# The data:
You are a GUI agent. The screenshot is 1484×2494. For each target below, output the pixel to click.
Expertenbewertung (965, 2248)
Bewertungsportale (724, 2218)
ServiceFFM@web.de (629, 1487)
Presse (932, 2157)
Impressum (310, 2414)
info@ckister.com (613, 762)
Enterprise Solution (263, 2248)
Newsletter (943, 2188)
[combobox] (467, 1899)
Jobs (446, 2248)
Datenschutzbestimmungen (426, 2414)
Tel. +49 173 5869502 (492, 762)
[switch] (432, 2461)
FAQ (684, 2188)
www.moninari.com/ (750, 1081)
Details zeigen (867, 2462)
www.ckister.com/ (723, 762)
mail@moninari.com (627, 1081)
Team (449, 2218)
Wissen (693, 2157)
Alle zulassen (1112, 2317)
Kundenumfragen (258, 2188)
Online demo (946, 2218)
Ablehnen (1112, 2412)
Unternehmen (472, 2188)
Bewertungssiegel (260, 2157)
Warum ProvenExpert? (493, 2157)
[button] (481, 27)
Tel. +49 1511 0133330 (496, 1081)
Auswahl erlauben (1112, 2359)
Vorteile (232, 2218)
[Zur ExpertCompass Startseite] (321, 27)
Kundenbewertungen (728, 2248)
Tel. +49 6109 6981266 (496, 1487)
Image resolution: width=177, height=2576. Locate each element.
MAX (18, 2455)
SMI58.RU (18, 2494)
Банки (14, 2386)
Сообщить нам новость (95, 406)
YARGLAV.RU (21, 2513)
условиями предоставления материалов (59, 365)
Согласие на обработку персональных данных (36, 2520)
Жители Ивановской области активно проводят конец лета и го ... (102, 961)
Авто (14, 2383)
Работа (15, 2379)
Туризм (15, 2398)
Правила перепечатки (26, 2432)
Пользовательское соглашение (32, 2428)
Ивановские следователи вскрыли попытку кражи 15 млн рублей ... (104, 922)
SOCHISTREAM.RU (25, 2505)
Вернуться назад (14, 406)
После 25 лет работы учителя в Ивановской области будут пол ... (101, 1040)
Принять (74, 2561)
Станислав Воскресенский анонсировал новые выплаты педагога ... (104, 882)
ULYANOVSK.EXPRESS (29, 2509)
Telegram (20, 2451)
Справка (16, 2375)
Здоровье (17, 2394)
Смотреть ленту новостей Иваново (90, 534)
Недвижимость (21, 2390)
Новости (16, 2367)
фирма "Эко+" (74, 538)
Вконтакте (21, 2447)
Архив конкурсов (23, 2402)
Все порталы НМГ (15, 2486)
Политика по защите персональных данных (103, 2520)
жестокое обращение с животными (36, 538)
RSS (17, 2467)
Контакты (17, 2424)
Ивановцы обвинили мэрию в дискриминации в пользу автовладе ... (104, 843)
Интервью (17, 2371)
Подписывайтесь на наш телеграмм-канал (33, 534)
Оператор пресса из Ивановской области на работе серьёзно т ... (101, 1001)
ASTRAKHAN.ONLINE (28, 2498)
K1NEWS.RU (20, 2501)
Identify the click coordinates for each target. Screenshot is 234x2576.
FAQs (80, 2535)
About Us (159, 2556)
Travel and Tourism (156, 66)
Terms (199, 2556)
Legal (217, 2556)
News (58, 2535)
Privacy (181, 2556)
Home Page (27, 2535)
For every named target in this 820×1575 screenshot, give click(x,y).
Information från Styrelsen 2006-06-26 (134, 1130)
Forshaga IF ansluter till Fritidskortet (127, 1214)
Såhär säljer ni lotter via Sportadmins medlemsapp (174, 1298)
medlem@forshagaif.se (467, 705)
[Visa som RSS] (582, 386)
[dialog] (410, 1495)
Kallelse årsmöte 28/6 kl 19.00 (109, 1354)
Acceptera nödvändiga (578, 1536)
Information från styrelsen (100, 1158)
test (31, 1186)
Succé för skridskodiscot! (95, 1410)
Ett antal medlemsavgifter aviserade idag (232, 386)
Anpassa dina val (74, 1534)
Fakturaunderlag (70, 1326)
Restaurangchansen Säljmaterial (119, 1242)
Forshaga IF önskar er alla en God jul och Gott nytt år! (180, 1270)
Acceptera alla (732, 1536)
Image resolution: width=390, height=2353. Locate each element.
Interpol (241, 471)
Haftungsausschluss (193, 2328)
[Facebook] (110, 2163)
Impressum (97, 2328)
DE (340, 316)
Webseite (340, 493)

# What is required:
Reproduce verbatim only the segment of the listing bounded by the line containing "Авто (14, 2383)" and the line containing "Вернуться назад (14, 406)", with both boundary lines included.

# Result of the task:
Авто (14, 2383)
Работа (15, 2379)
Туризм (15, 2398)
Правила перепечатки (26, 2432)
Пользовательское соглашение (32, 2428)
Ивановские следователи вскрыли попытку кражи 15 млн рублей ... (104, 922)
SOCHISTREAM.RU (25, 2505)
Вернуться назад (14, 406)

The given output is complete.